Full node troubleshooting

Goal

This article will guide you to troubleshoot Hathor full node. Each of the following sections provides resolution to a problem you may encounter while operating and using it.

Installation failure: RocksDB

Situation

You are installing Hathor core from source code. You ran poetry install to install the project dependencies and received the following error message:

- Installing rocksdb (0.9.2 1f0ce6a): Failed

Cause

Poetry couldn't find a compatible version of RocksDB library for the project in your environment. Either it wasn't previously installed, or it's not accessible. Hathor core requires RocksDB library v9.

Solutions

First, make sure RocksDB library v9 is installed. If it is, make sure it's accessible to Poetry. If not, use your chosen package manager to install it (apt, brew, etc.).

Now, It's possible that no RocksDB library v9 package is available for your specific environment. For example, on Ubuntu 20.04 LTS, the latest available version of librocksdb-dev package in the official Ubuntu repository is v5.17, which is no longer compatible with hathor-core. Another issue may arise on macOS when using Homebrew package manager. Since it's not possible to choose which version of the package will be installed, Homebrew may provide a newer version in its official repository that is not yet supported by hathor-core.

If it’s not possible to obtain RocksDB library v9 via package manager, you’ll need to install it from source code. To do this, follow this procedure:

Start a shell session.
Change the working directory to where you want to install the RocksDB library.
Download RocksDB source code:

git clone -b 9.3.fb https://github.com/facebook/rocksdb.git

Change to RocksDB source code directory:

cd rocksdb

Compile RocksDB: (this may take a few minutes)

make -d shared_lib

Install RocksDB:

sudo make install-shared

Proceed with the usual installation process of Hathor core.

Fatal Python error: aborted

Situation

You ran a hathor-cli command, and at some point, the execution was aborted with the following error message:

Fatal Python error: Aborted.

Diagnosis

Inspect the traceback of the error and check whether the second-to-last call (the second entry in the stack trace) refers to file pycoin/ecdsa/native/openssl.py. If that’s the case, the Python module that failed to execute was pycoin.ecdsa.native.openssl.

Cause

pycoin tries to dynamically load the OpenSSL library but fails to find a compatible version.
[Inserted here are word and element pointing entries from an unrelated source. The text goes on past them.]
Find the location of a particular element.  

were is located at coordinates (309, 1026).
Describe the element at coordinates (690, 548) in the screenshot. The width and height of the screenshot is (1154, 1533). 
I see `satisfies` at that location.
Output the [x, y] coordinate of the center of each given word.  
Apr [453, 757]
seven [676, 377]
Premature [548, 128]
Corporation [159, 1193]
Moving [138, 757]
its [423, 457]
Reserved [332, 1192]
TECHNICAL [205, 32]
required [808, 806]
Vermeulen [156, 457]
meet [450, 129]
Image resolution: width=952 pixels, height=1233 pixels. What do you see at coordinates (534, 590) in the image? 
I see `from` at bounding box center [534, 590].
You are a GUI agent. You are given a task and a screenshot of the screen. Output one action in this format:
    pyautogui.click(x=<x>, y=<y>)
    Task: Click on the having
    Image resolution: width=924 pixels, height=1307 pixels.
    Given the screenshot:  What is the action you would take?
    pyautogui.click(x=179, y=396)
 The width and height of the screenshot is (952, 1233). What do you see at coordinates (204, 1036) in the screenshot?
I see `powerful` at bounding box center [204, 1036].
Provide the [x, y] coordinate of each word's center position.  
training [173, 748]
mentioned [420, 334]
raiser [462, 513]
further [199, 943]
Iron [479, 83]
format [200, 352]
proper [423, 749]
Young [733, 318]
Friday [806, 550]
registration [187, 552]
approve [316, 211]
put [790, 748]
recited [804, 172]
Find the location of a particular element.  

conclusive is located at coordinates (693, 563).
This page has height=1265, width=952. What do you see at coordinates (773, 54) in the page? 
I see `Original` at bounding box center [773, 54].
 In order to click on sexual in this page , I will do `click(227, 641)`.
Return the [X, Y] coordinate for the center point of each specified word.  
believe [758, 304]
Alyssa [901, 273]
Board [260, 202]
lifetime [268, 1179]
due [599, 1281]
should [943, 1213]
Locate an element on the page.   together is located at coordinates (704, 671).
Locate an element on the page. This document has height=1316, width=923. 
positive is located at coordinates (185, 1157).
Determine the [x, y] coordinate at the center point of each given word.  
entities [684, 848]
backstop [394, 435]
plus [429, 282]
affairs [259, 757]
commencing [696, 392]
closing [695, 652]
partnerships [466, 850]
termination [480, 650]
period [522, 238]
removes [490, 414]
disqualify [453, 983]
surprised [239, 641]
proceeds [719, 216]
This error typically occurs when the OpenSSL library is installed via Homebrew on macOS.

Solution

If you installed OpenSSL via Homebrew, add to your shell configuration file (Bash or Zsh):

export PYCOIN_LIBCRYPTO_PATH="$(brew --prefix openssl)/lib/libcrypto.dylib"

Then, reload the shell configuration:

Bash
Zsh

source ~/.bashrc

source ~/.zshrc

Initialization failure: RocksDB

Situation

You ran the command to start the full node and received an error message related to RocksDB library.

Causes

During the installation process, you used poetry install to install the dependencies of hathor-core. One of them was the package rocksdb, which is a Python binding for the native C++ RocksDB library. Then, there are two possible causes for the error encountered:

The rocksdb dependency might not be correctly linking hathor-core to the native RocksDB library.
Alternatively, the dependency may be correct, but at runtime, the operating system's dynamic loader is failing to locate the RocksDB library.
Finally, it's possible that the rocksdb dependency is linking hathor-core to an incompatible version of the native RocksDB library.

Solutions

First, reinstall the rocksdb dependency:

poetry run pip uninstall -y rocksdb && poetry run pip install --no-binary :all: git+https://github.com/hathornetwork/python-rocksdb.git

Then, if the installation of rocksdb was successful but the error still persists, identify where the RocksDB library is installed and instruct the operating system's dynamic loader to locate it.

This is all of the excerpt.